<部屋はスッキリ>が気持ちいいと頭ではわかっているけど…「片付けられない」に隠された2つの理由を公認心理師が解き明かす
◆「片付けられない」に隠された理由1 思考がクリアになり不安が強くなる 片付けて部屋がスッキリすると、頭の中もスッキリしますよね。どこに何があるのかも把握できて、気持ちもクリアになります。 片付けによって思考がスッキリして人生がうまくいく……。そんな片付け本、皆さんも読んだことあるはずです。 何より、「掃除しなきゃ」「片付けなきゃ」「やらなきゃ」というモヤモヤ思考がなくなります。 ところがこれによって、普段抑え込んでいた不安や焦燥感などが湧いてきてしまう人は少なくありません。 仕事の不安、健康の不安、将来の不安、人間関係の不安……そんな不安が、クリアになった思考によって、より感じられやすくなってしまうのです。 つまり、部屋が片付いていないことで思考も気持ちもモヤモヤしている。 「このモヤモヤのおかげで、不安や焦燥を感じなくてすんだ」という、メリットがあったのです。 部屋が散らかっている方が落ち着くという人は、その雑然とした環境にいることで、不安といった不快な感情にふたをしている可能性が非常に高いのです。 部屋が片付かないことは不快です。 しかし、不安や焦燥を感じる方がもっと不快なので、部屋が散らかっていることでより不快な感情・感覚を制御していたのです。 賢いナイトくんは、不安に襲われるくらいなら、部屋を片付けないことであえて浅いレベルでモヤモヤさせておいて、あなたを守ろうとしていたわけです。

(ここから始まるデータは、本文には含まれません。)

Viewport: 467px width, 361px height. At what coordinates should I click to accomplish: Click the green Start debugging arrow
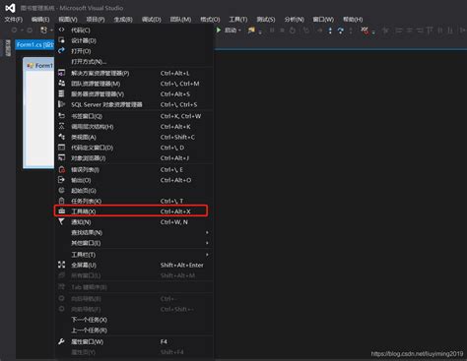pos(219,30)
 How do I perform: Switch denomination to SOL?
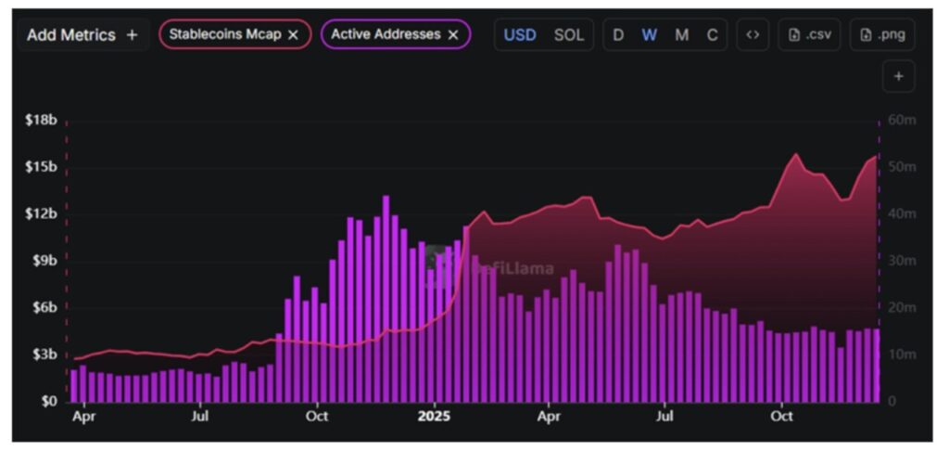[569, 34]
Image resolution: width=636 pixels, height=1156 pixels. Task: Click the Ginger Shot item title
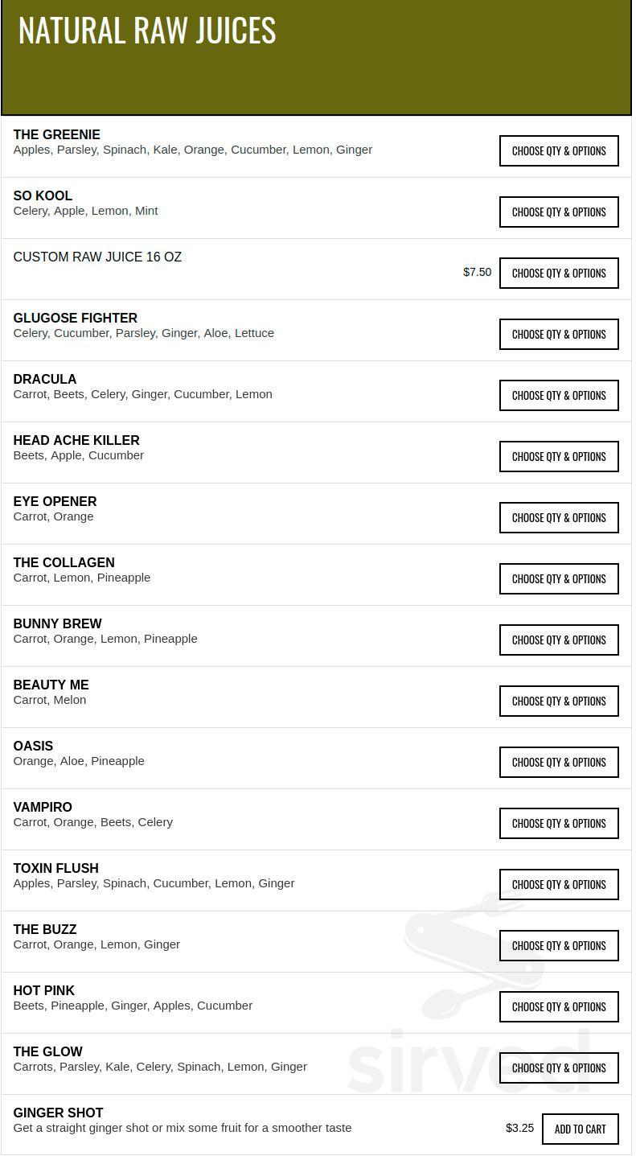tap(59, 1113)
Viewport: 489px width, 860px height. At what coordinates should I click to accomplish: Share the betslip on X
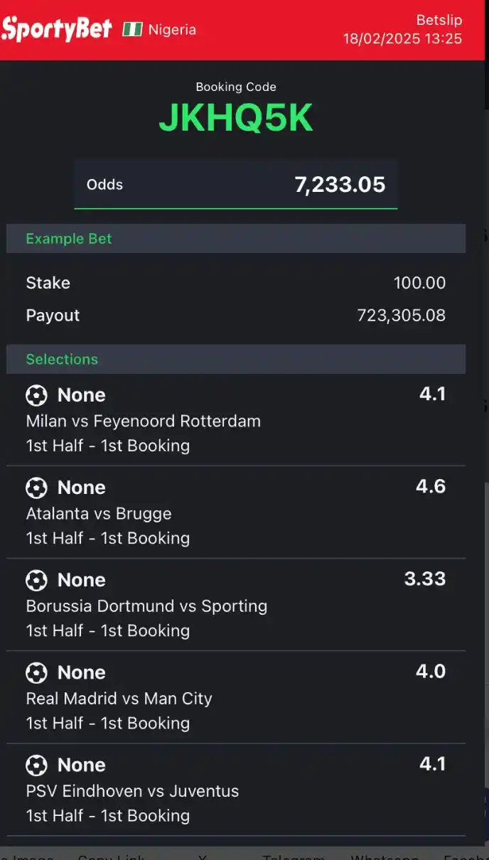pos(203,855)
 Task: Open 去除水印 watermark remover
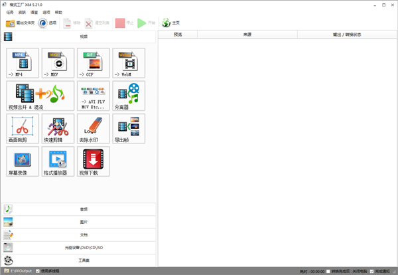point(94,128)
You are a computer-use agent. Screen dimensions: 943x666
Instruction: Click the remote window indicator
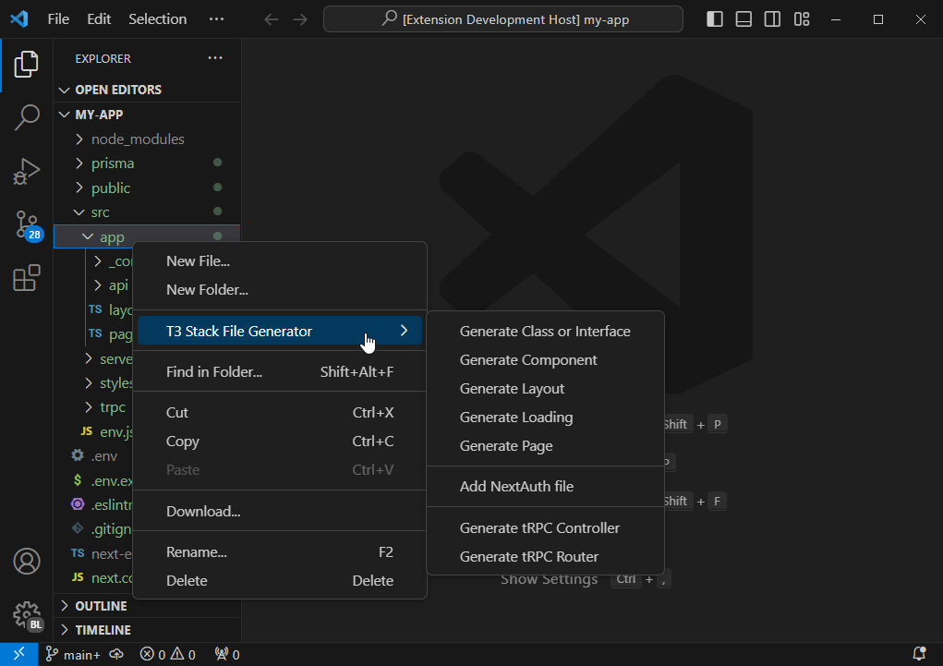point(18,654)
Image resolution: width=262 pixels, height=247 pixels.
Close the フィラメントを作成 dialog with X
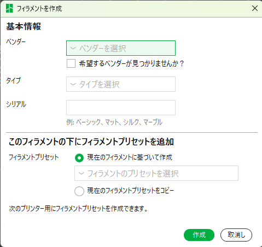(255, 8)
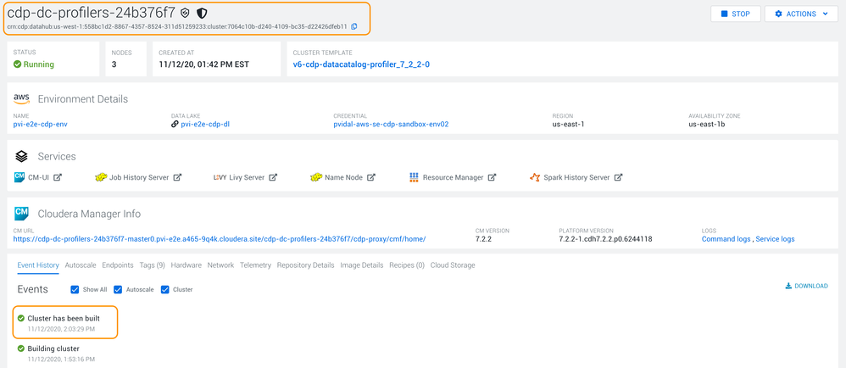The width and height of the screenshot is (846, 368).
Task: Open Spark History Server external link icon
Action: [x=619, y=177]
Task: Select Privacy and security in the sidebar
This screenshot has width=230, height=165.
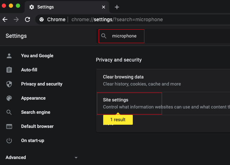Action: point(42,84)
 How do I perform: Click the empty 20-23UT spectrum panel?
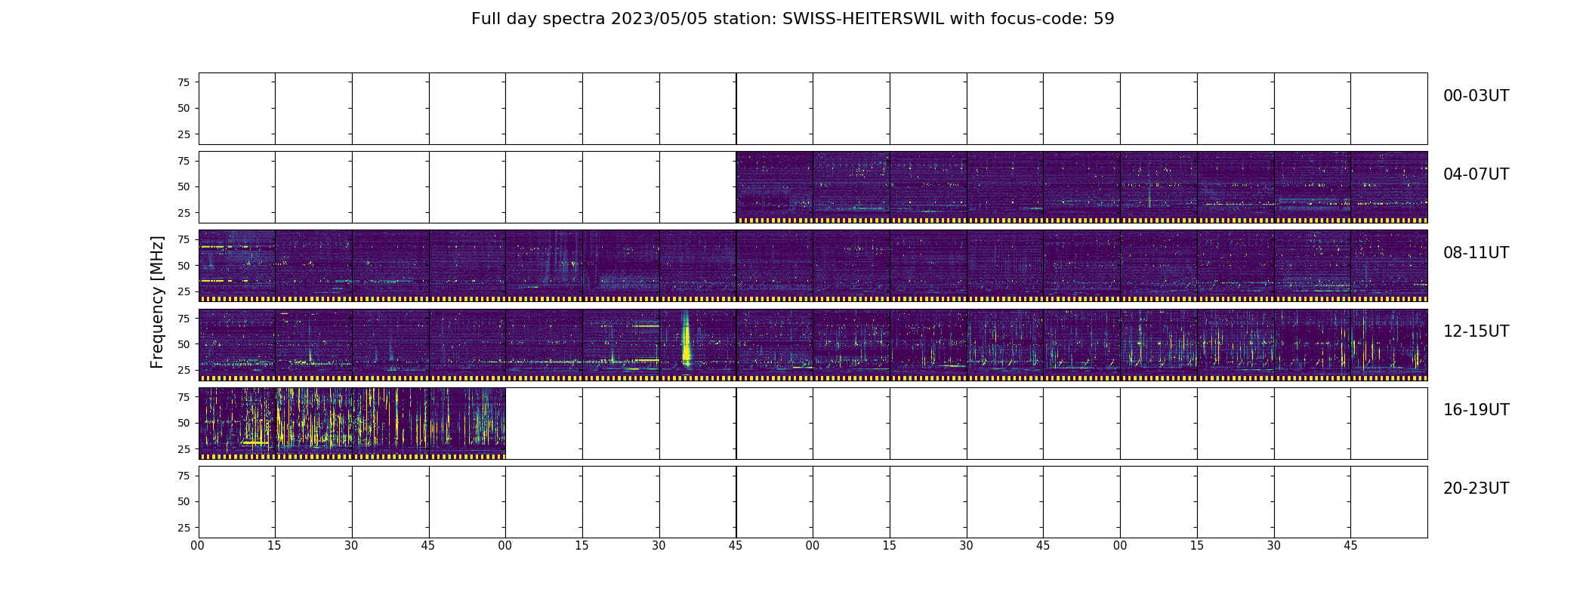pos(813,501)
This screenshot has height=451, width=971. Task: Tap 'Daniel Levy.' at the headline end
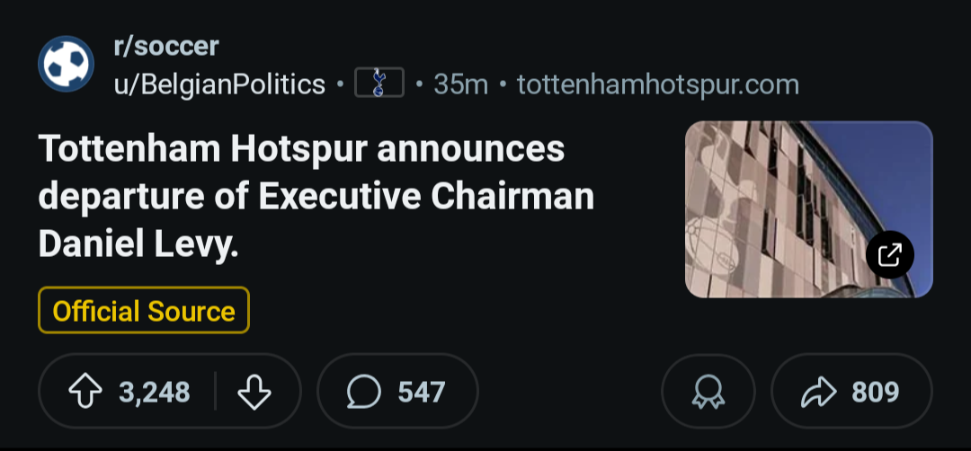tap(138, 243)
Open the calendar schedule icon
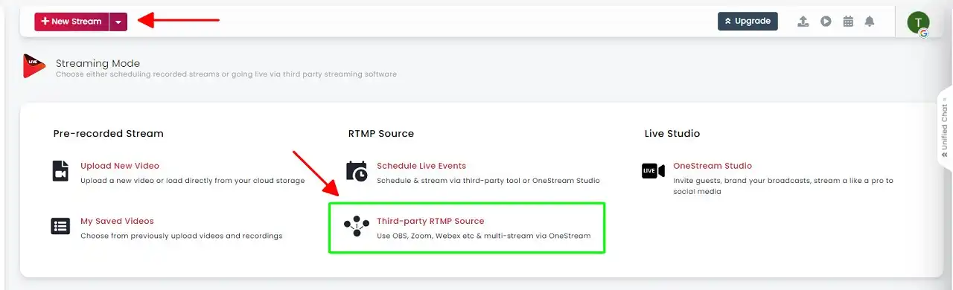Viewport: 953px width, 290px height. point(848,22)
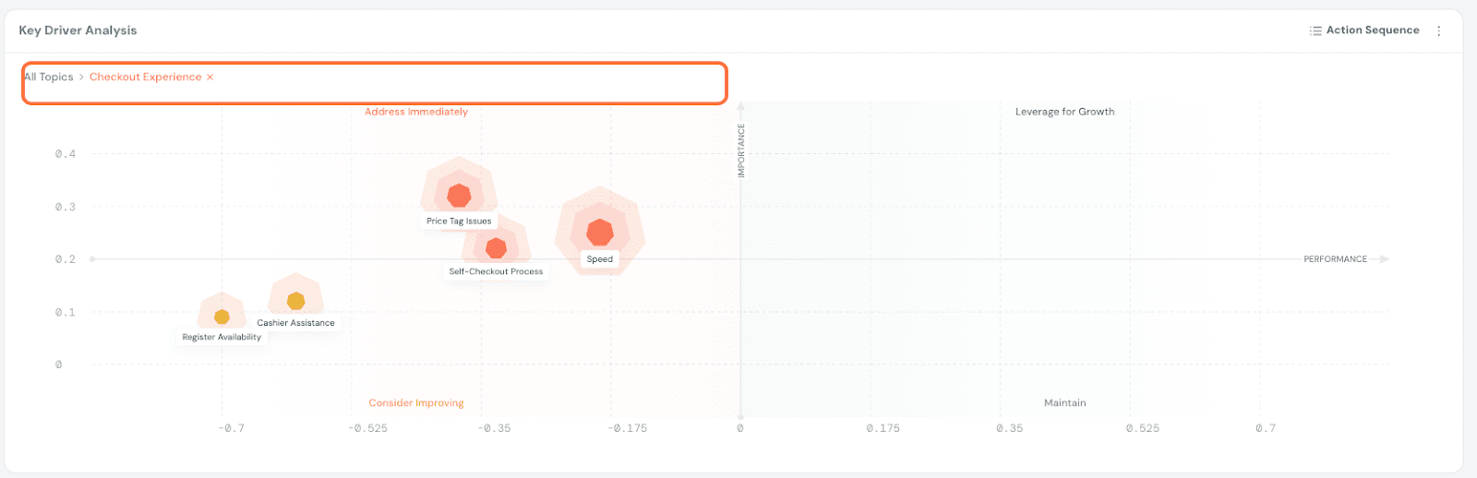
Task: Go back to All Topics breadcrumb
Action: [49, 78]
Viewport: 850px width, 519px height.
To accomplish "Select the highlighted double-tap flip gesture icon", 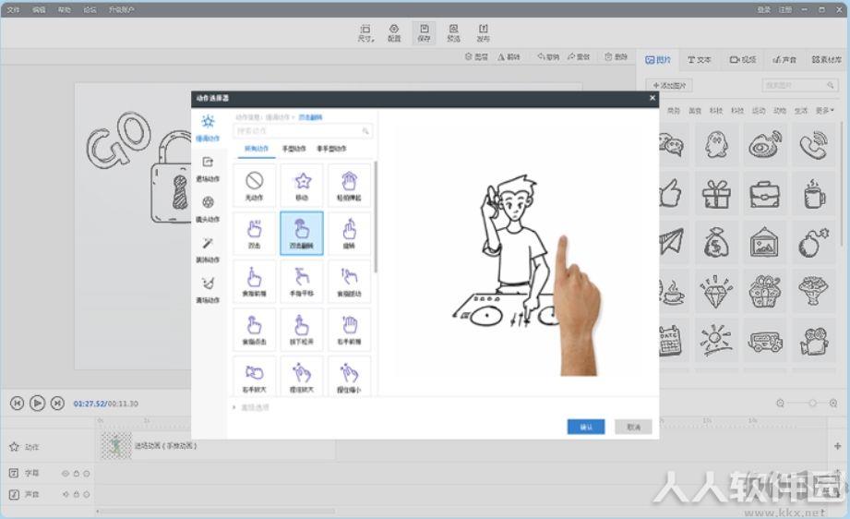I will pyautogui.click(x=302, y=234).
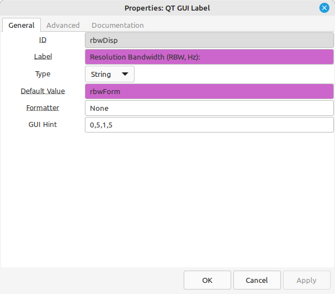Click the GUI Hint field with 0,5,1,5
The height and width of the screenshot is (294, 335).
pyautogui.click(x=209, y=125)
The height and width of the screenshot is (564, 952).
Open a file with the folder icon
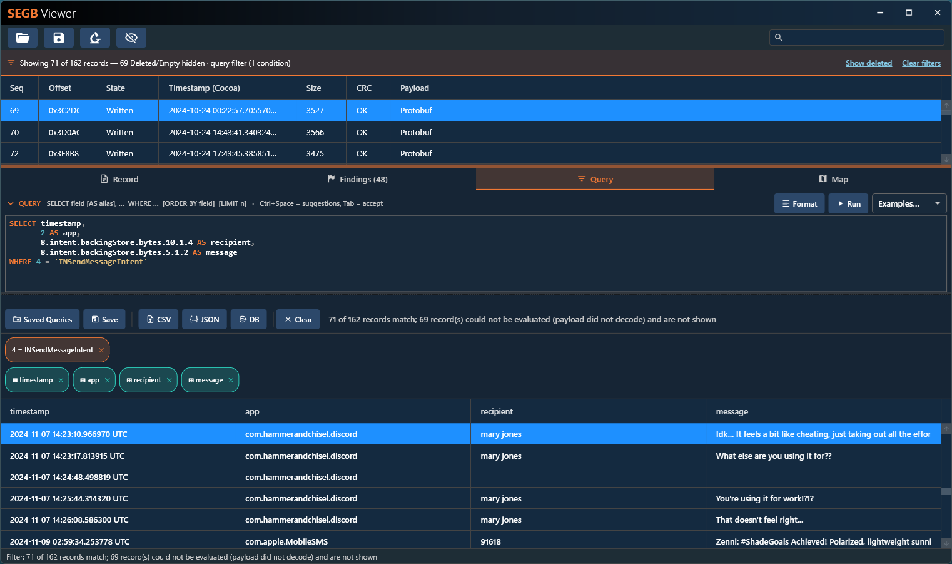(x=23, y=38)
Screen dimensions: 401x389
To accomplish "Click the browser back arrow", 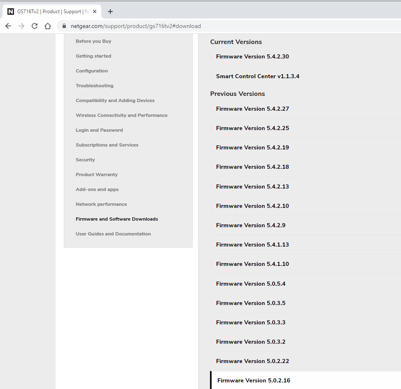I will pos(8,26).
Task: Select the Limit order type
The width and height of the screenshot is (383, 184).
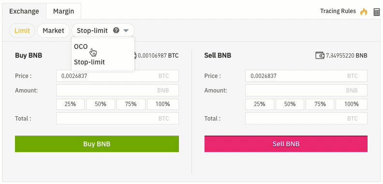Action: 22,31
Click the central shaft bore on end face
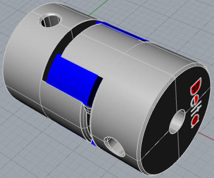The image size is (214, 178). pos(177,121)
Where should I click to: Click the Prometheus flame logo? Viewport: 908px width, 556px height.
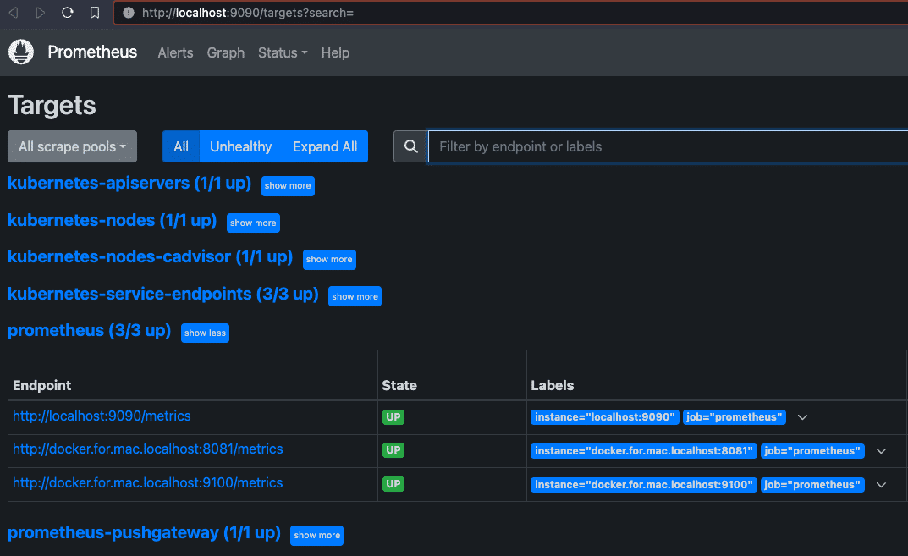point(20,52)
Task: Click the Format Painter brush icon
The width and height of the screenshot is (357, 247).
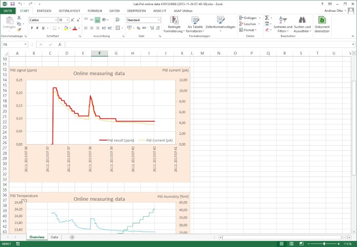Action: (20, 30)
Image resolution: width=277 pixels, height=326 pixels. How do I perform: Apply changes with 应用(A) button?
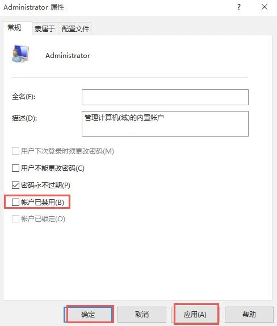coord(195,315)

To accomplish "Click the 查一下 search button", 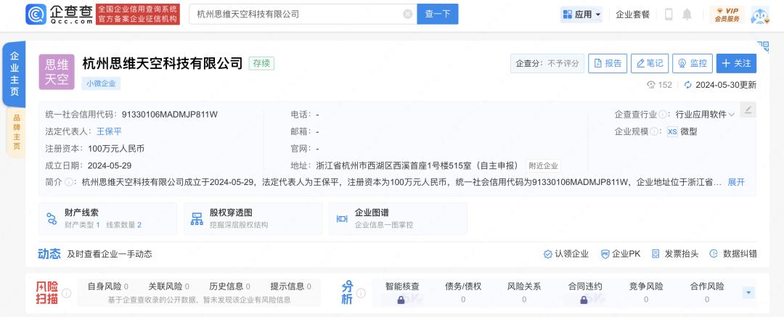I will 438,14.
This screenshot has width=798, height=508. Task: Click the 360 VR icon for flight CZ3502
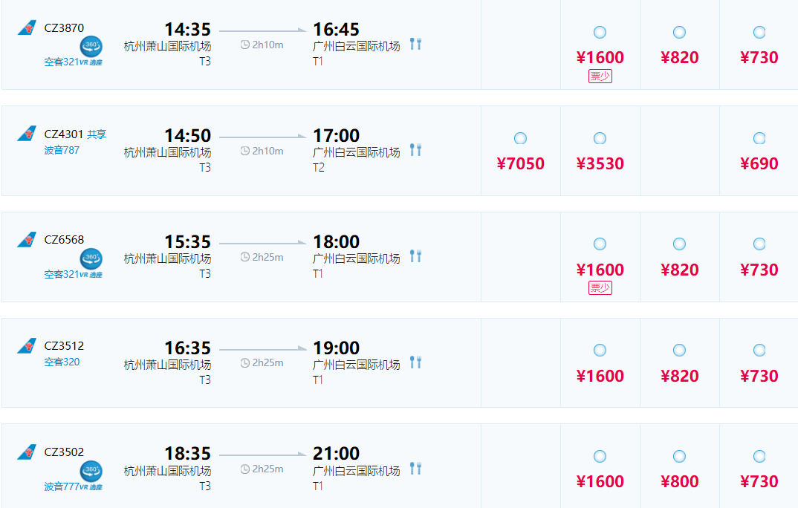(91, 472)
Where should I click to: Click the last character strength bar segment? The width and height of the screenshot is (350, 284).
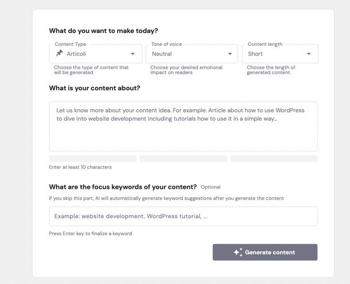[x=274, y=159]
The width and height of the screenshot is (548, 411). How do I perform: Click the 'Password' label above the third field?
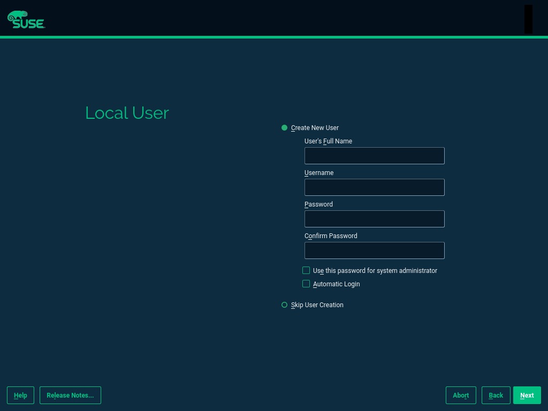coord(318,204)
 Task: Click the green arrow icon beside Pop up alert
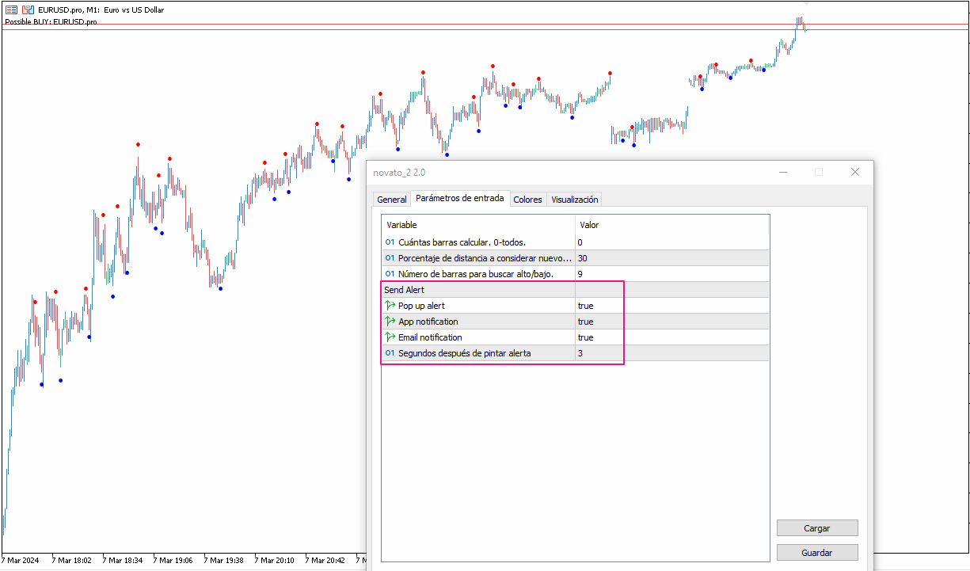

◆「片付けられない」に隠された理由2 自由が奪われる感覚がする まだピンとこないと思うのでもうひとつ例を出します。 片付けができない、したくない人の親子関係の話を聞くと、お母さんやお父さんが片付けにうるさく、いつも「片付けなさい」と怒られていた背景をもつ人は少なくありません。 加えて、親へのわだかまりや、がまんしていたことが積み重なっていることが多い傾向があります。 片付ける ↓ 親の支配下で言うことを聞く ↓ 自分の気持ちを捻(ね)じ曲げられる ↓ 自分の気持ちをわかってもらえない という、感覚につながっているケースが非常に多いです。これは、いまは別世帯に住んでいて家に親がいなくても、あるいは親が亡くなっていても、です。 親への強いわだかまりが残っていると、「片付ける=親に屈服して自分の人生の自由を奪われる」という、無意識の感覚に自動的につながってしまうのです。 それは受け入れたくないことなので、その反発として、つまり、親への反抗心、敵愾心(てきがいしん)ゆえに、片付けることを無意識に拒否してしまうのです。